### Trecho do documento
################
Especial do D.O.: Conselho Estadual da Condição Feminina busca novas formas de atuação na sociedade

Voluntariado, estagiários e paradigmas diferenciados dão mais visibilidade à instituição e suas ações

seg, 08/01/2007 - 12h54 | Do Portal do Governo

 Quem vê Roberta entrar no escritório do Conselho Estadual da Condição Feminina (CECF), sorrindo e brincando com os colegas, não imagina que essa jovem era, até pouco tempo atrás, mais uma vítima de violência doméstica. “Após dez anos de humilhações, procurei ajuda de meus familiares. Hoje, auxilio mulheres que telefonam desesperadas ou que aparecem aqui para relatar suas histórias e pedir ajuda”, afirma Roberta. Ela não é a única funcionária do CECF que sofreu esse tipo de violência. “Somente neste ano, mais duas mulheres que trabalham aqui, vindas da Frente de Trabalho, sofriam abusos dos maridos e companheiros”, informa Anelise Botelho, presidente da entidade.

O CECF existe há 23 anos, e é uma conquista do movimento de mulheres do Estado de São Paulo. Foi criado por meio do Decreto 20.892, de 1983, e institucionalizado pela Lei 5.447, de 1986. Está ligado diretamente à Casa Civil.

Nesse período, o CECF passou por sucessivas direções e mudanças. Anelise, a atual presidente, é formada em Serviço Social e está à frente da instituição desde setembro de 2005. “Trabalhar com todas as questões que envolvem a mulher é estimulante. Somos sensibilizadas a modificar o quadro de desigualdade e de submissão em que as mulheres brasileiras ainda vivem. A maioria dos companheiros acredita que violência só ocorre fora dos seus lares e que em briga de marido e mulher ninguém mete a colher”, diz Anelise.

O CECF dispõe de equipe multidisplicinar de profissionais e estagiários nas áreas de assistência social, psicologia, comunicação social, gestão de políticas públicas e administração, além de uma equipe de conselheiras (32 no total), das quais 1/3 estão ligadas às instituições governamentais e 2/3 representam diversos segmentos da sociedade civil. O objetivo é ajudar mulheres como Roberta a encontrar o melhor caminho para sair do círculo de violência.
################
### Instruções das tarefas
1 > Responda com base na reportagem sobre o CECF:
(a) Em que ano e por qual decreto o CECF foi criado?
(b) Desde quando Anelise Botelho está à frente da instituição?
(c) Quantas conselheiras o CECF tem no total?
2 > Repita sem nenhuma mudança o trecho da reportagem sobre o CECF que vai de "Quem vê Roberta" até "presidente da entidade.".
3 > Prossiga com a reportagem sobre o Conselho Estadual da Condição Feminina a partir do ponto em que ela termina.
A listagem que vem depois é um material separado da reportagem.

### Dados armazenados
################
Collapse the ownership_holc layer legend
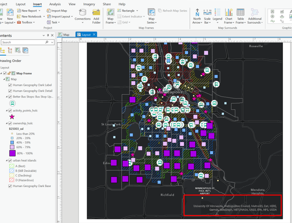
################
### Respostas das tarefas
1 >
(a) Em 1983, pelo Decreto 20.892.
(b) Desde setembro de 2005.
(c) 32 conselheiras.

2 >
Quem vê Roberta entrar no escritório do Conselho Estadual da Condição Feminina (CECF), sorrindo e brincando com os colegas, não imagina que essa jovem era, até pouco tempo atrás, mais uma vítima de violência doméstica. “Após dez anos de humilhações, procurei ajuda de meus familiares. Hoje, auxilio mulheres que telefonam desesperadas ou que aparecem aqui para relatar suas histórias e pedir ajuda”, afirma Roberta. Ela não é a única funcionária do CECF que sofreu esse tipo de violência. “Somente neste ano, mais duas mulheres que trabalham aqui, vindas da Frente de Trabalho, sofriam abusos dos maridos e companheiros”, informa Anelise Botelho, presidente da entidade.

3 >
“As mulheres que vêm até aqui ou que ligam para o CECF são de todos os níveis sociais e recebem toda a atenção necessária. Estudamos o caso e encaminhamos para os serviços assistenciais: policial (Delegacias da Mulher), jurídica, saúde etc. Nos casos mais graves, as mulheres e seus filhos são encaminhados para abrigos. Após o encaminhamento, o caso continua sendo acompanhado, mas, algumas vezes, a vítima desaparece e não temos como acompanhar mais a situação”, explica Anelise.

Mudança no comportamento – Anelise diz que instituições como o CECF têm como objetivo fortalecer as mulheres, para que não sejam mais vítimas. Há preocupação também com os homens, estimulando-os a refletir acerca de suas fraquezas e de seus impulsos. Muitas vezes, eles não falam de seus sentimentos, por considerarem essa manifestação sinal de falta de masculinidade. “Tentamos mostrar que a violência doméstica também é ruim para os homens. Essa atitude contra a mulher prejudica toda a família. Sofrem os filhos, os parentes próximos e até mesmo o autor da violência”, afirma Sílvia Stocco, psicóloga e conselheira do CECF.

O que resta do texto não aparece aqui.